## What the task requires
Copy out exactly the lines from the line containing "1739x1090 pixels. At" to the end of the listing.

———

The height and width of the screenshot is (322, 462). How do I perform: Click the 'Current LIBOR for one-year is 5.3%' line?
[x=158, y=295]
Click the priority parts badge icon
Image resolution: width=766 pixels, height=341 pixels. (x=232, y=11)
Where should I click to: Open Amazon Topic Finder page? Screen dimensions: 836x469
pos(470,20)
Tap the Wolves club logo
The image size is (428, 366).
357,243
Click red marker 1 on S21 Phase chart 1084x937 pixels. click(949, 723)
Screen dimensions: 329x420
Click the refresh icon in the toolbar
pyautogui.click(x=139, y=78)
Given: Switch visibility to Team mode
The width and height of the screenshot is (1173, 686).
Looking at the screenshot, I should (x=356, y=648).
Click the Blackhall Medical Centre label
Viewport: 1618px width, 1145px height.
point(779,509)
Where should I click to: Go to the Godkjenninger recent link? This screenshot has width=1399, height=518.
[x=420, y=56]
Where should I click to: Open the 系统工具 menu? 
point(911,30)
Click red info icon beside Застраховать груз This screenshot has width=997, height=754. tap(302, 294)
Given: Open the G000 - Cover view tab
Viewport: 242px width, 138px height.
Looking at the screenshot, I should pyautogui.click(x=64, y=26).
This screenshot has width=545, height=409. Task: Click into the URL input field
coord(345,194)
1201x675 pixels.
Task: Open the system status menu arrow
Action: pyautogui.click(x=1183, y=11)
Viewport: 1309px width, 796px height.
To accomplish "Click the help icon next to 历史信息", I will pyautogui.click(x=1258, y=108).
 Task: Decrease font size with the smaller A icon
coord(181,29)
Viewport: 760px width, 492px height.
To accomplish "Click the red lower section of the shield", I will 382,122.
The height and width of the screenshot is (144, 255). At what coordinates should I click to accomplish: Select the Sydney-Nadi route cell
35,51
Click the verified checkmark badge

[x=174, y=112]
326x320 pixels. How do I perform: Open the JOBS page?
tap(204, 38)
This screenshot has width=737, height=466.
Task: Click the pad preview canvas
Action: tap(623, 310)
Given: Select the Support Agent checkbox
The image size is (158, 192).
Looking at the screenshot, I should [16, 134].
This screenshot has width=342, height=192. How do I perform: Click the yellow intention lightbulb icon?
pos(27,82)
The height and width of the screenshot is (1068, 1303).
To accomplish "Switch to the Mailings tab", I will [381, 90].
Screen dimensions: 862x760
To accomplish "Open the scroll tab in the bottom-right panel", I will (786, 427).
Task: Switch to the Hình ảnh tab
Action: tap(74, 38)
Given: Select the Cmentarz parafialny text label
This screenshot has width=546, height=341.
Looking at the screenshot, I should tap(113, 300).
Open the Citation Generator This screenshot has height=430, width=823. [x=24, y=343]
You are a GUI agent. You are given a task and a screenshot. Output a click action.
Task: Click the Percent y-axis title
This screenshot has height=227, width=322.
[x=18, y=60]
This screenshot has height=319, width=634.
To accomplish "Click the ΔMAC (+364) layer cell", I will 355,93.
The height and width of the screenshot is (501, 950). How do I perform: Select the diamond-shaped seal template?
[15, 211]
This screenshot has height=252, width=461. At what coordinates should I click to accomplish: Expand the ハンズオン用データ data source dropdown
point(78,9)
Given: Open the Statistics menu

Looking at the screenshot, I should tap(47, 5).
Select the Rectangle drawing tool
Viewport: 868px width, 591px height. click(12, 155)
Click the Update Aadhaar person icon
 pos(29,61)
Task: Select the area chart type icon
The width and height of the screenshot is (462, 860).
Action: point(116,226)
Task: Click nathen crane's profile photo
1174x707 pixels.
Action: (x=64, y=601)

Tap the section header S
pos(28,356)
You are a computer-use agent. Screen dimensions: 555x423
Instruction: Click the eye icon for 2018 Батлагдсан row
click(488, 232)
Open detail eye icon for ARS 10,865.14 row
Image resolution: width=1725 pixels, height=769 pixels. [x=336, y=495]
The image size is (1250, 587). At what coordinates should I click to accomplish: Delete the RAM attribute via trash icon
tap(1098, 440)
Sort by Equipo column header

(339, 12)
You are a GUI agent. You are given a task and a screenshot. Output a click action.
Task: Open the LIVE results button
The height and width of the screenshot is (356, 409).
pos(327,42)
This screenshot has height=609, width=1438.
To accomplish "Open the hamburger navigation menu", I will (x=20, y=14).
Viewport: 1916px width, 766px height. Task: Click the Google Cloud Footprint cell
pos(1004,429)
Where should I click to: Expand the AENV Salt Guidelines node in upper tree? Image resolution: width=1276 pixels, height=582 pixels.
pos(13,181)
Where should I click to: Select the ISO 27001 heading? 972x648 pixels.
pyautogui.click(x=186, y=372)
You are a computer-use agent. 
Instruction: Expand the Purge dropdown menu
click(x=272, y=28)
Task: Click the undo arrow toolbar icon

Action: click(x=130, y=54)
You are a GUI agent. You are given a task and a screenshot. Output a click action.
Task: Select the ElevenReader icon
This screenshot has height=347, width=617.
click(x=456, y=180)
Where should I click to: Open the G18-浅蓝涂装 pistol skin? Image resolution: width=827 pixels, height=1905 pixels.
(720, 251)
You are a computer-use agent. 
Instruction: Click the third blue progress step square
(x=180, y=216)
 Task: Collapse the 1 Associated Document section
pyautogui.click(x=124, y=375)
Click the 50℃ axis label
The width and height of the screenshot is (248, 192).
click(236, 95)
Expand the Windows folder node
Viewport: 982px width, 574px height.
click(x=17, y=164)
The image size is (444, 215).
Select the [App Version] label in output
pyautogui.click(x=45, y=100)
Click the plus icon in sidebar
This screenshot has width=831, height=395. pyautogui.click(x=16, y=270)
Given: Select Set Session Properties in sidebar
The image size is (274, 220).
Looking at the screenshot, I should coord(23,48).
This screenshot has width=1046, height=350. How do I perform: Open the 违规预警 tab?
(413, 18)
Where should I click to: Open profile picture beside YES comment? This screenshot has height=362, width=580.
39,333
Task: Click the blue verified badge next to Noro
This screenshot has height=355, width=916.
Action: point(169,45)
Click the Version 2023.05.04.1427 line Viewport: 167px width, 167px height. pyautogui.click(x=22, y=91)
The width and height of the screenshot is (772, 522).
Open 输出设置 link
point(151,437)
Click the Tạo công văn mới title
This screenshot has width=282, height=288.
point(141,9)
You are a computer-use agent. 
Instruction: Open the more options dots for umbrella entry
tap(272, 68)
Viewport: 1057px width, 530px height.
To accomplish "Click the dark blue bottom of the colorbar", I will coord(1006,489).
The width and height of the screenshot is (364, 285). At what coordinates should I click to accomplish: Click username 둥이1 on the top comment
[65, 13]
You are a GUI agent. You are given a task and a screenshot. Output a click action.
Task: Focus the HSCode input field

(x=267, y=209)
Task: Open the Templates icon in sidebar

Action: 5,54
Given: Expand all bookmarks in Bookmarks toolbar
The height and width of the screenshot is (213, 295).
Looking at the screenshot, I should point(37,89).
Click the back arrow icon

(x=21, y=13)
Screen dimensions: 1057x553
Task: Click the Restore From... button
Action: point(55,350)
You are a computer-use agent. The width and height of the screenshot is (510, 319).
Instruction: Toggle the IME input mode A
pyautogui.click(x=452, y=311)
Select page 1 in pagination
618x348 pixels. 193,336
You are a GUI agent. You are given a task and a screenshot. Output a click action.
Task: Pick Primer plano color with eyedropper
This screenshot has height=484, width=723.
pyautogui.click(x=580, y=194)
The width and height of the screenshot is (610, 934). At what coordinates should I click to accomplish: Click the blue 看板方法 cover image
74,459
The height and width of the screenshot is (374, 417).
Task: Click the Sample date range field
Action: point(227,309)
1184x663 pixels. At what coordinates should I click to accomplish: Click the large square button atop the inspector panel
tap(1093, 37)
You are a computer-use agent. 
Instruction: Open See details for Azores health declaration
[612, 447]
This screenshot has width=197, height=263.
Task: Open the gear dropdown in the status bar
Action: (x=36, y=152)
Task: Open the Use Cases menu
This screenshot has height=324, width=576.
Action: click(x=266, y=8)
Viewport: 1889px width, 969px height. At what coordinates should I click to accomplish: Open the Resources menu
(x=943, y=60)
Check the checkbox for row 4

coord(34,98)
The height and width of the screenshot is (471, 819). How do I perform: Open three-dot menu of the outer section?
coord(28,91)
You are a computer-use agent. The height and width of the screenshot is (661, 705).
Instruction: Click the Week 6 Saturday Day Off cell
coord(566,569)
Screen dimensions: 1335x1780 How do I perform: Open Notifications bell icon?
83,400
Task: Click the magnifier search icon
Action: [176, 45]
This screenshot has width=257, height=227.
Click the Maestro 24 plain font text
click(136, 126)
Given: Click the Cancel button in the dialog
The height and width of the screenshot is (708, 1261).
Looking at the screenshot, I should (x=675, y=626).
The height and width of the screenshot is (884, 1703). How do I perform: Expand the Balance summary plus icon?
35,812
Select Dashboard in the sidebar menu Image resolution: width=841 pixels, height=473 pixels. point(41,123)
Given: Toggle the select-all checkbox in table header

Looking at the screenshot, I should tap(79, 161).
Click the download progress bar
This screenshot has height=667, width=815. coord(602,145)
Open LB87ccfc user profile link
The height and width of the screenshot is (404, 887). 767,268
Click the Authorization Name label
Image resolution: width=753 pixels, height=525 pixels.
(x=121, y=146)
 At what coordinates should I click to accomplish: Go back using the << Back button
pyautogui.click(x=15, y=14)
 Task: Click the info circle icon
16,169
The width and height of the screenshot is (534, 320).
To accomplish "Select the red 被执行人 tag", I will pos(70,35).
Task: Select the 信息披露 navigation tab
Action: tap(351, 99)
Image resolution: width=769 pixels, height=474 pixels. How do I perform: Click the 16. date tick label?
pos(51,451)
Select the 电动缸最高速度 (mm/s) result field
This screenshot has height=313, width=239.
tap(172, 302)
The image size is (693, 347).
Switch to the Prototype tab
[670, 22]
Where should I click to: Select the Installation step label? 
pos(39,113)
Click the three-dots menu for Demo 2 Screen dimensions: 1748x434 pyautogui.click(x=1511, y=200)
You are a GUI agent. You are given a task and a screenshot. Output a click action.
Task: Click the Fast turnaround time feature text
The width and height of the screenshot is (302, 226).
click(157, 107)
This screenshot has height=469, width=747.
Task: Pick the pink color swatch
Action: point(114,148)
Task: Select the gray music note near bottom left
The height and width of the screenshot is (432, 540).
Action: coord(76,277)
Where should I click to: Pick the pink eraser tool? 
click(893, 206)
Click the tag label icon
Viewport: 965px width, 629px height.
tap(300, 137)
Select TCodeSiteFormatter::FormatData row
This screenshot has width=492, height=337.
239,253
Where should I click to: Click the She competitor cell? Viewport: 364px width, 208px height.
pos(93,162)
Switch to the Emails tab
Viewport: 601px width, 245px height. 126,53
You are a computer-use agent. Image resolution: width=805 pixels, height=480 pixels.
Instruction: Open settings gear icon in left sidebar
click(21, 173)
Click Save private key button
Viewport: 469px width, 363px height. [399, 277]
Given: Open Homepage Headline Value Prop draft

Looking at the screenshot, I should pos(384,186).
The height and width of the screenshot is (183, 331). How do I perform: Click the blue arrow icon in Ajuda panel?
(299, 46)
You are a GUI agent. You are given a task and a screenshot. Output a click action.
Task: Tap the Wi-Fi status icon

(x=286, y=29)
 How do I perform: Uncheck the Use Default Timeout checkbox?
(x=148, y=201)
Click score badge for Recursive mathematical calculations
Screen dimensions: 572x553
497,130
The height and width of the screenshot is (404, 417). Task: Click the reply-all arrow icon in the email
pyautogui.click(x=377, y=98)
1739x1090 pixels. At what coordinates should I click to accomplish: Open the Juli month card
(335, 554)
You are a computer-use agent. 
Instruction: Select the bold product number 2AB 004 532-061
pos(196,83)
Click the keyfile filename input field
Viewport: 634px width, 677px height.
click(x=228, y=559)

———

## Answer to this problem
1739x1090 pixels. At what coordinates should I click to accomplish: Open the Juli month card
(335, 554)
You are a computer-use agent. 
Instruction: Select the bold product number 2AB 004 532-061
pos(196,83)
Click the keyfile filename input field
Viewport: 634px width, 677px height.
click(x=228, y=559)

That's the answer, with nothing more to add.